Book Read Free

Molly Moon, Micky Minus, & the Mind Machine

Page 24

by Georgia Byng


  “Thank goodness you’re back,” she said and flung her arms around her best friend’s shoulders.

  For a while the two friends sat embracing in the still, cold, suspended world. Then Molly gave Rocky a quick briefing on what had been happening. Princess Fang stood on the cloister roof, puce with fury, and the palace workers stood rigid as if they were made of wood. Petula was frozen in the position of barking at Rocky, her body curved, her mouth snarling.

  “Poor Petula,” said Rocky. “She’ll never trust me again.”

  “She’ll understand,” Molly said. “Don’t worry. Right, let’s get Her Horribleness up there sorted out.”

  At once Molly allowed the world to move. Petula resumed her barking, but then stopped and stood confused. She put her head to one side and sniffed at Rocky. He had lost his angry metallic smell, and Molly looked happy.

  On the cloister roof Princess Fang was equally muddled. Then, seeing Molly tie the string of gems around her neck, she understood immediately what had happened.

  “GUARDS!” she screamed, stamping her foot. She began backing up the sloped roof, looking at the wall between the courtyards and wondering whether she might cross it. Desperately she scanned the gate below, hoping for assistance, but as every batch of muscly men entered, time seemed to skip a beat and the next moment the very same guards were sitting on the ground quiet as roosting pheasants. Moon was freezing time to hypnotize the guards. And there was absolutely nothing that she, Princess Fang, could do about it. She could hardly bear it! If the Moon girl got the better of all the guards, there would be nothing to stop her. And then all would be lost. The kingdom … the empire! She would never be Queen of the World. Princess Fang would be finished! Then she heard a heavy beating behind her.
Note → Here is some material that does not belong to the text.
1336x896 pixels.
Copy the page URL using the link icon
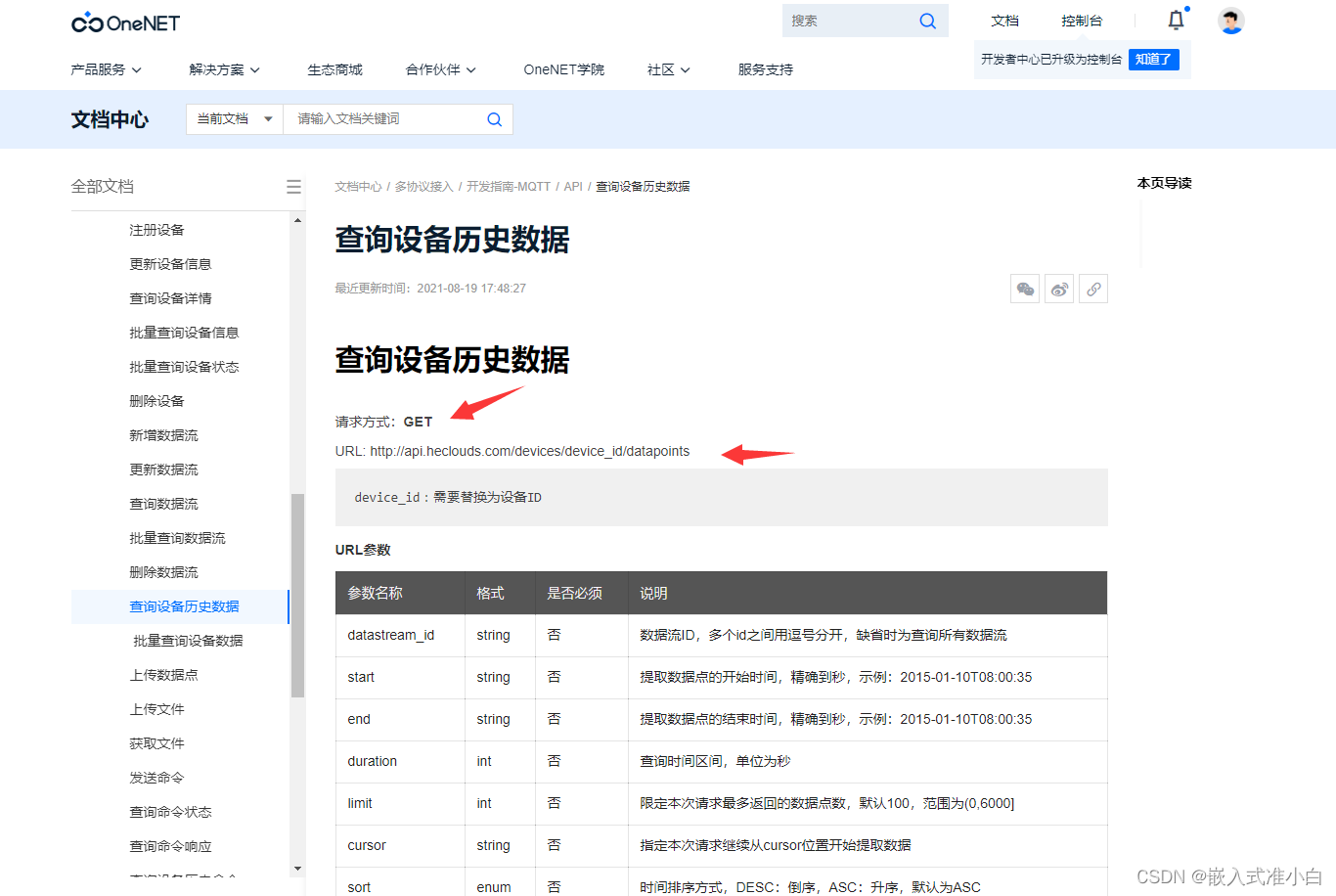coord(1093,288)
It sounded as though a huge kite with leathery flapping wings was coming toward them.

  Princess Fang turned. Turned to see that the flying thing in the air at the side of the mountain was brown and furry with four legs. Its hooves dangled beneath it, and its strong wings beat the air. It was a cow flapper and it was coming straight for her.

  With one arm Princess Fang shielded her eyes from the bright sun. Then, seeing that the creature was dive-bombing her, she dropped to her knees. In the next moment, there was a bubbling noise and the princess saw something falling though the air toward her.

  “UUURRGHHH!” she screamed, but it was too late. The ripe and juicy cowpat hit her square on. Cow poo splattered all over her sophisticated angular hair and sprayed the shoulders of her pink taffeta dress. It trickled down her forehead, her cheeks, and her back.

  Bull’s eye! Silver thought up to the cow flapper. Thank you!

  My pleasure, the strange creature thought back to him, mooing as it flew. That will teach her to take potshots at cow flappers! And it gave the mynah bird a broad wink before tipping its body sideways to fly up and away.

  Neither Molly nor Rocky could stop laughing. Then, eventually, seeing that the princess was attempting to escape over the high courtyard wall, Molly pulled herself together and froze the world again.

  Silver was on her shoulder. Together they scaled the vine to the cloister roof. Molly almost felt sorry for the princess. The little girl was petrified, but Molly had no sympathy for her. She knew that behind the frightened eyes lurked a hard-hearted dictator.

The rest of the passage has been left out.